8 Things to Do With Almost-Rotten Produce

datum 31.01.2021 23:13 Author: Nataša Simić

I grew up in a house with a mother who would save the last half a pancake and refrigerate a tablespoon of leftover tuna salad in a Tupperware container…

And when she wasn’t looking, my dad would throw all of those odds and ends away. I somehow inherited both of these instincts: The pull (neuroses?) to declutter, and the aversion to waste of any kind. Never is this more in play than when I clean out the vegetable drawer in anticipation of a new grocery shop and uncover, say, a bunch of half-liquefied cilantro, and over the years, I’ve come up with a few recipes that salvage the produce and redeem the person who (almost) forgot about them.

Before I get to that punch list, though, I’d like to make a case for the orphaned vegetable bin, something I’ve gotten into only over the last year. It sits on the most visible shelf of my refrigerator and even if I have only two layers of a red onion or a quarter of a small eggplant, I’ll toss it in there. It’s much less likely I’ll forget about a vegetable if it’s in my line of vision (and not hiding in a produce bag in the crisper) and when the bin is filled, so many gold-spinning opportunities present themselves. Such as…

Vegetable Stock or Consommé

Since I’ve amped up plant-based cooking in my house, homemade vegetable stock is by far my most favorite use for produce on its last legs. Add carrots, onions, celery, herbs (like thyme, parsley), and mushrooms to a soup pot, cover with water, add salt, pepper, and a few plugs of olive oil and simmer for an hour or up to 3 hours. I do find that adding mushrooms makes a huge difference here in terms of depth and I taste it when they’re missing. (If you have only mushrooms, clean them, then simmer in water on the stovetop for three hours to make the most delicious vegetarian consommé.)

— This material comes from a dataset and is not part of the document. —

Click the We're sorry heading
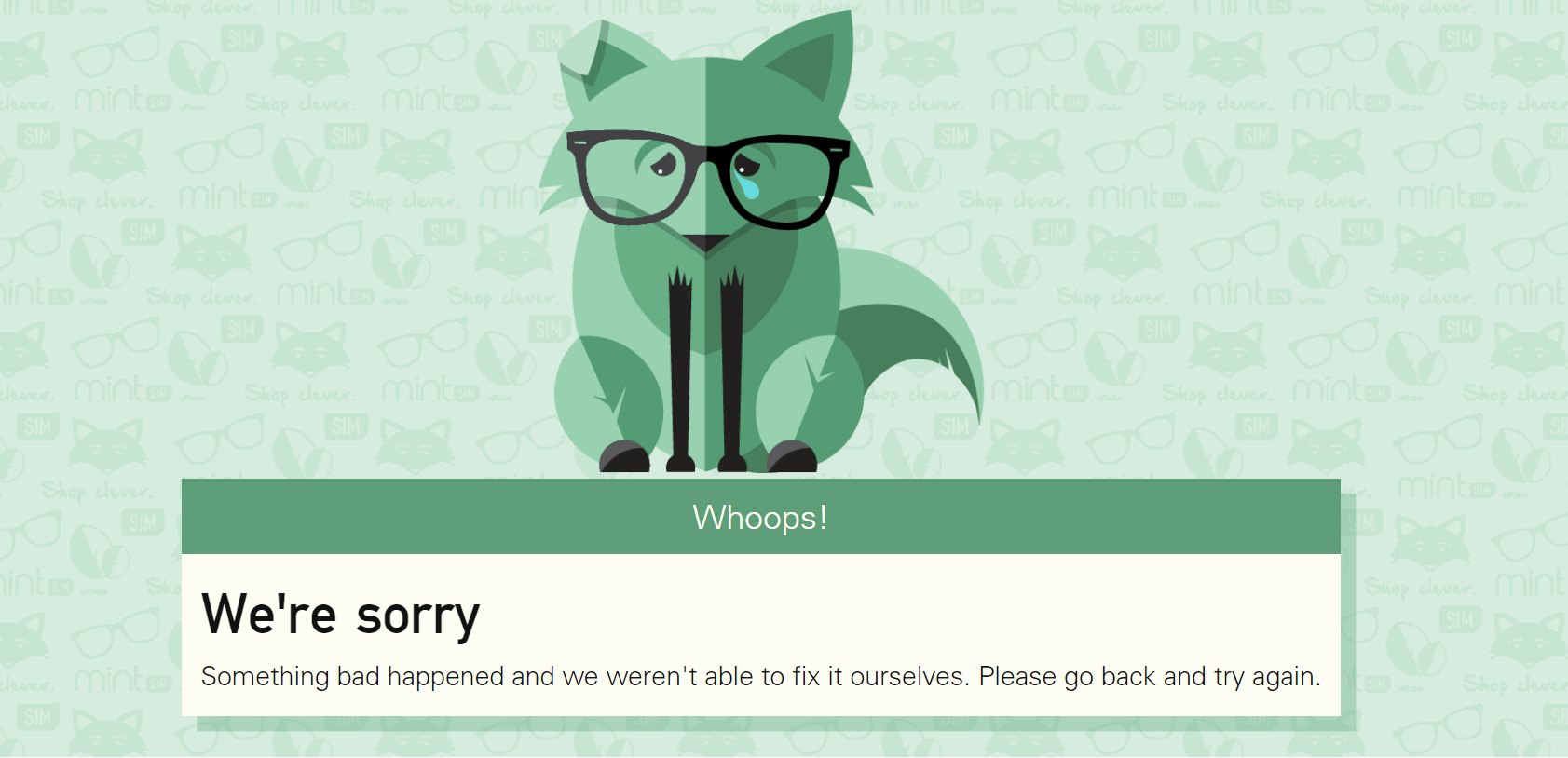 pyautogui.click(x=341, y=616)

Vegetable Hash with an Egg or in a Quesadilla

For a weekday hot lunch or a solo dinner, I sauté onions in olive oil with red pepper flakes, salt, and pepper, then add whatever wilted (or not wilted) veggies I’ve got. The lunch shown way up top is finely chopped bok choy, mushrooms, red cabbage, and graffiti eggplant. Once the hash is in the bowl, I drizzle in a little soy sauce and rice wine vinegar, top with a fried egg and some chili oil. I probably don’t have to tell you this, but those same vegetables can be spread out on a tortilla, sprinkled with cheese, and fried up for a quesadilla. (Or for one of those TikTok tortillas!)

Green Sauces

If the produce in question involves leafy herbs — cilantro, parsley, basil, tarragon, dill — you can blitz them in a mini food processor with olive oil, lemon juice, salt, pepper, capers (if you have them) and drizzle the resulting green sauce on top of roast meats or vegetables, or use like pesto and dollop into a homemade salad dressing.